Intanto hanno avuto il via libera in commissione Bilancio una serie di modifiche alla manovra sui temi di interesse comune alla maggioranza e all’opposizione in materia di enti locali e calamità naturali. In totale sono 64 gli emendamenti. Tra questi, la possibilità di assumere a tempo indeterminato il personale in servizio presso gli Uffici speciali per la ricostruzione e che abbia maturato almeno tre anni di servizio. Arriva anche un contributo di 2,5 milioni per il 2026 per il disagio abitativo finalizzato alla ricostruzione per i territori colpiti dai terremoti in Marche e Umbria.

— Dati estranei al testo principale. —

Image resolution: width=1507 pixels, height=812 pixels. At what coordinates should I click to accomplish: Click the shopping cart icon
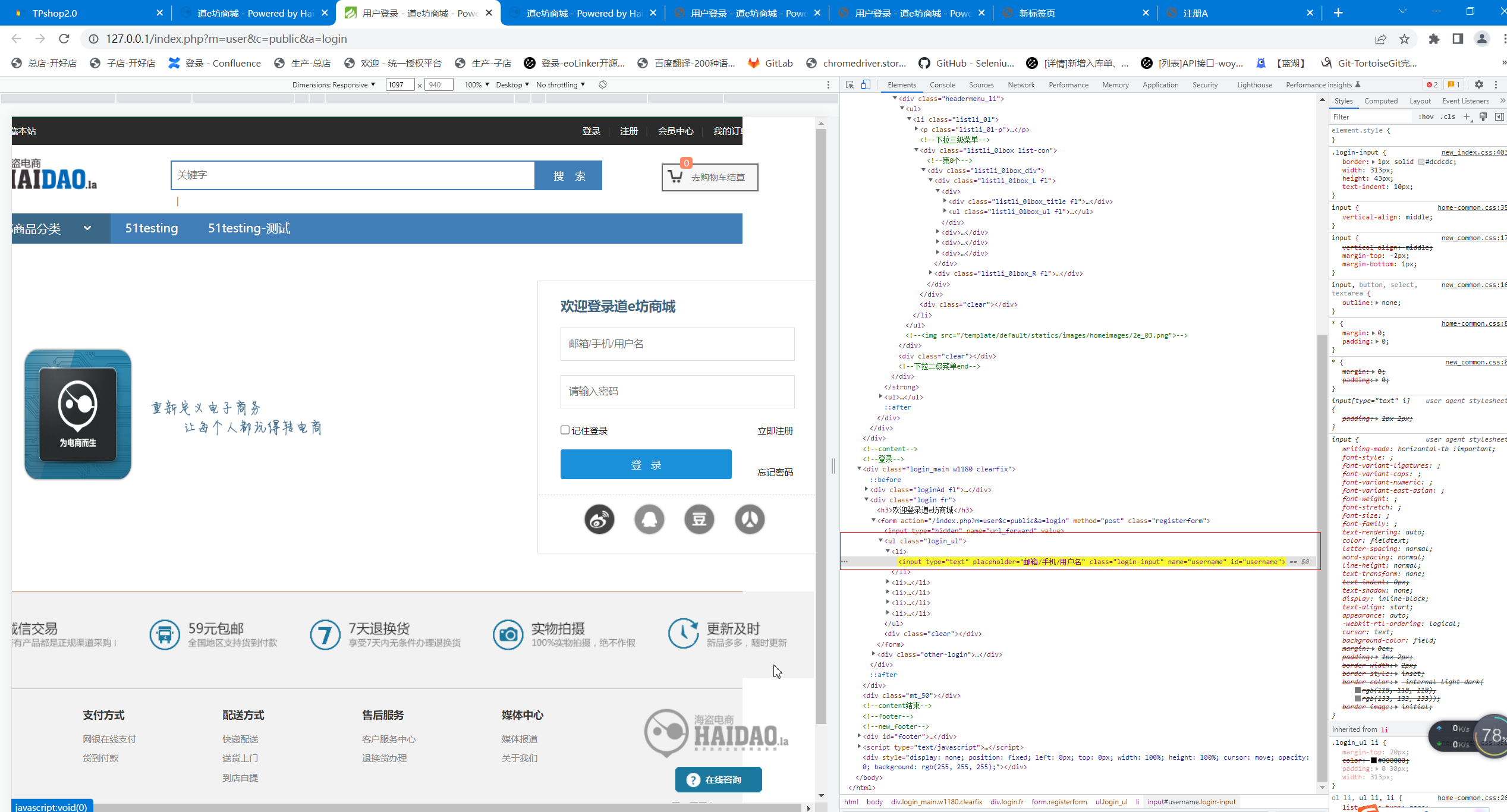point(675,177)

Il ministro della Salute, Orazio Schillaci, ha sottolineato i maggiori fondi per la sanità. «Sul fronte del personale», ha detto, ci sono degli aumenti importanti e delle assunzioni aggiuntive. Le Regioni possono assumere con il Fondo sanitario nazionale che viene ripartito tra di loro».
Soddisfatto il presidente di Farmindustria, Marcello Cattani. La manovra, infatti, contiene +7,4 miliardi per il Fondo sanitario nazionale e un ulteriore +0,1% che consente di far scendere il payback a carico delle aziende farmaceutiche. «Il segnale è ampiamente positivo», ha commentato Cattani.
Intanto ieri alla Camera, nel dibattito sulle comunicazioni alla vigilia del Consiglio europeo, c’è stato un botta e risposta tra la segretaria del Pd, Elly Schlein, e Meloni. Tema: le tasse e la manovra. «La pressione fiscale sale perché sale il gettito fiscale certo anche grazie al fatto che oggi lavora un milione di persone in più che pagano le tasse», ha detto il premier. E a fronte del rumoreggiamento dell’Aula, ha incalzato: «Se volete facciamo un simposio ma siccome siamo in Parlamento le cose o si dicono come stanno o si studia».
Ma per Schlein «le tasse aumentano per il drenaggio fiscale». Il premier ha, poi, ribadito che la manovra «è seria» e che «l’Italia ha ampiamente pagato in termini reputazionali, e non solo, le allegre politiche degli anni passati».